### DATASET EXCERPTS
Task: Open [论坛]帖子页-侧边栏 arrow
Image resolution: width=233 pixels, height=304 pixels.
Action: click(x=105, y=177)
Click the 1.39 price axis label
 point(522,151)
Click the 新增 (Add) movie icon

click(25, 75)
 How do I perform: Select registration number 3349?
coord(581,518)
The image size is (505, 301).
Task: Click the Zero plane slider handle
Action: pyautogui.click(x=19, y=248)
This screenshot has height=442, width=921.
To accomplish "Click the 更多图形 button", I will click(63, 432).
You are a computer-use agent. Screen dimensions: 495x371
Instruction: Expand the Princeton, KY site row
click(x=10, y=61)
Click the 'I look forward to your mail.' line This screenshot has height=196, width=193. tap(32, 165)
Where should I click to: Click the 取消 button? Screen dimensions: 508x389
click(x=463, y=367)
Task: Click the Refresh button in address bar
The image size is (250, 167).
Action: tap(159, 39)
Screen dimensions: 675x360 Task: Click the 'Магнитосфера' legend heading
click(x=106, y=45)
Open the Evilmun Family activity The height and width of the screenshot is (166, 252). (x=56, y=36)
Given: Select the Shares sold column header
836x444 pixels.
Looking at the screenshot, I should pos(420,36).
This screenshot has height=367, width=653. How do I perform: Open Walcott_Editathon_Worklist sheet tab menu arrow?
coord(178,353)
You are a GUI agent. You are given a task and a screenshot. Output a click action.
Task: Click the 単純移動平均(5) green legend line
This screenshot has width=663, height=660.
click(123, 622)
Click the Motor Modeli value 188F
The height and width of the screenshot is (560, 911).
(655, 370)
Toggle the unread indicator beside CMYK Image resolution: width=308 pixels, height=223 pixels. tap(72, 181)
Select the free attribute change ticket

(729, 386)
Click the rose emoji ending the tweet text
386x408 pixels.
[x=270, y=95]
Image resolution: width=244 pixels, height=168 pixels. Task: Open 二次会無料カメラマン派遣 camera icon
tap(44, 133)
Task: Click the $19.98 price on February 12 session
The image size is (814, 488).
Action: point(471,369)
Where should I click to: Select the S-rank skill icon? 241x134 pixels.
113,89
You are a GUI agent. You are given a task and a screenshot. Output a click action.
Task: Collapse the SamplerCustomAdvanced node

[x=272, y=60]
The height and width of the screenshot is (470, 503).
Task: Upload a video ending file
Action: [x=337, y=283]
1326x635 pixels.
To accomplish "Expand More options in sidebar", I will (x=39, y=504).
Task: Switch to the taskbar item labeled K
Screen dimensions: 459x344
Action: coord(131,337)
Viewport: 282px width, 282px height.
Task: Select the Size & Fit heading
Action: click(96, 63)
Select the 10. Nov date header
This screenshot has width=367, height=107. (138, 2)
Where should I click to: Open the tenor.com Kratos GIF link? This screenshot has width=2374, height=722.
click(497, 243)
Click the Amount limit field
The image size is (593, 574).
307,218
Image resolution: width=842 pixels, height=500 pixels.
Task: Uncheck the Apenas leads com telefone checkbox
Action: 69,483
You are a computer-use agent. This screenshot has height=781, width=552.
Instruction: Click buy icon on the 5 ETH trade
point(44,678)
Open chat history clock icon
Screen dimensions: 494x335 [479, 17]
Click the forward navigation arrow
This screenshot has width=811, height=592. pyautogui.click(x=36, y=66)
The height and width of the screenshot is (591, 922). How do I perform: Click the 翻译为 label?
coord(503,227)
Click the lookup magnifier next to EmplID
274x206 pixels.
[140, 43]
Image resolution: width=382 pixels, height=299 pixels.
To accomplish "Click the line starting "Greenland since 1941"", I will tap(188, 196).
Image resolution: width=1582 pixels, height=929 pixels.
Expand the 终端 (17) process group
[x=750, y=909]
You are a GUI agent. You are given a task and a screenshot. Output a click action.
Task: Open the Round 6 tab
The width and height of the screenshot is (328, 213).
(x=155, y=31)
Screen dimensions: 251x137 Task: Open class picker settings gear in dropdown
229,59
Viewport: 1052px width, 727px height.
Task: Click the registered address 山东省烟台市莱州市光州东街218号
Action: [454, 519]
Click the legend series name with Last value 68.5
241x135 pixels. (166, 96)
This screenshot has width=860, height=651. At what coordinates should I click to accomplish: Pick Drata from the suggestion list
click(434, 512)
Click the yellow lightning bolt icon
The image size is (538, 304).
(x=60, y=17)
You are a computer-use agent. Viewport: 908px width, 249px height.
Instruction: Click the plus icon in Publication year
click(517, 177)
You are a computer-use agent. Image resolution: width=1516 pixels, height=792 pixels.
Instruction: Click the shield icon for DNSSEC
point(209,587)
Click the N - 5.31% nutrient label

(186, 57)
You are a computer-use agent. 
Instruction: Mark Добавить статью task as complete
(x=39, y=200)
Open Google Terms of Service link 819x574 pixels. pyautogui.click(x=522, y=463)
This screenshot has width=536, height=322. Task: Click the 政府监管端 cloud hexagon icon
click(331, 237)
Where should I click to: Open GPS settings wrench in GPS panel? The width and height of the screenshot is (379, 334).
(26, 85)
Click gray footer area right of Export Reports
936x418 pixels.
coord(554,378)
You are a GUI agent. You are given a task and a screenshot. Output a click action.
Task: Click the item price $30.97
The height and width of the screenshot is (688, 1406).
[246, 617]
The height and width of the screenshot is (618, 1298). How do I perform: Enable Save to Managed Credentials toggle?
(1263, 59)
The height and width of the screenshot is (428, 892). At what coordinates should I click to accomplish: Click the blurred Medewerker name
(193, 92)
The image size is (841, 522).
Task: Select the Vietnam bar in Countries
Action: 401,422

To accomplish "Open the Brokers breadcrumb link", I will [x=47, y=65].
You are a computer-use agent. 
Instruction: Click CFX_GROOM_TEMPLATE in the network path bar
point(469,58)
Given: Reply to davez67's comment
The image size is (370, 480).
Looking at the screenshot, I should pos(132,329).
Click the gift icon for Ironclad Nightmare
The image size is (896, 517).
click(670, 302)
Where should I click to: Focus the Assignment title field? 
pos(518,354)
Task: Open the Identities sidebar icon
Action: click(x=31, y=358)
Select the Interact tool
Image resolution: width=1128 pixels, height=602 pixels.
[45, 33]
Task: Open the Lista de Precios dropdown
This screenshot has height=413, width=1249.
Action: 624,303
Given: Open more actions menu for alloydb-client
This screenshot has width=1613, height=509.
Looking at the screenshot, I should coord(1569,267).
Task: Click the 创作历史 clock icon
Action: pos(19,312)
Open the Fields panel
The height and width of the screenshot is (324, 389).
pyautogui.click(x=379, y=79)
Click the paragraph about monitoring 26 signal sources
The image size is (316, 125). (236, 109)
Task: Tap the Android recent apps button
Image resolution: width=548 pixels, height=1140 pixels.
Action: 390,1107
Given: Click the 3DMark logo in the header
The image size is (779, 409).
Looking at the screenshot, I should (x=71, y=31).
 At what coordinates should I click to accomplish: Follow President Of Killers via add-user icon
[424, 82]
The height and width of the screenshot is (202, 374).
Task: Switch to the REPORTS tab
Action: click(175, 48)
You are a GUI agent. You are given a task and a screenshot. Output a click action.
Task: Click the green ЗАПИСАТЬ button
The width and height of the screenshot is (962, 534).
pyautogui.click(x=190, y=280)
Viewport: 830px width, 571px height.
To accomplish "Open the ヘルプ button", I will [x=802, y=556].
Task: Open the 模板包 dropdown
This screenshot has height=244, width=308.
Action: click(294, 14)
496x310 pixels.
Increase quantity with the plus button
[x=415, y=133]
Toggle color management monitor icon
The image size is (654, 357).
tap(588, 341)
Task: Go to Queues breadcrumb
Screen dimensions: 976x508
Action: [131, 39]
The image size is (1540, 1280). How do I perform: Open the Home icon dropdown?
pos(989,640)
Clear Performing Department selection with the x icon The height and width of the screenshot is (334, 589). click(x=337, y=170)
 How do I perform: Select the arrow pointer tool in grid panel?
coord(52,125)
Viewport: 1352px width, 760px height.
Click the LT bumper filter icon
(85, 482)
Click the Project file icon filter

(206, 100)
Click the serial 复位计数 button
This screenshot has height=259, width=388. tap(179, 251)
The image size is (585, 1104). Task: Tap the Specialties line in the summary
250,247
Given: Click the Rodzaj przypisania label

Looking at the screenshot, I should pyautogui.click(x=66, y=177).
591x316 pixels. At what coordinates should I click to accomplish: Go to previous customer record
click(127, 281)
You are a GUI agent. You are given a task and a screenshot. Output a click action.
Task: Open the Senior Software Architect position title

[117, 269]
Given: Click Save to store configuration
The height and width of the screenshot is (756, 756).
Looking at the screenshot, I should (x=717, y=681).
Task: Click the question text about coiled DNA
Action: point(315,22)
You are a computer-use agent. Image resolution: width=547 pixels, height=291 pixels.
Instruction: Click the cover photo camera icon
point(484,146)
######
*EXERCISE BRIEF*. Return exactly the lines from the one containing "Given: Click Save to store configuration" to the last line of the data, and nothing more.

*RESULT*.
Given: Click Save to store configuration
The height and width of the screenshot is (756, 756).
Looking at the screenshot, I should (x=717, y=681).
Task: Click the question text about coiled DNA
Action: point(315,22)
You are a computer-use agent. Image resolution: width=547 pixels, height=291 pixels.
Instruction: Click the cover photo camera icon
point(484,146)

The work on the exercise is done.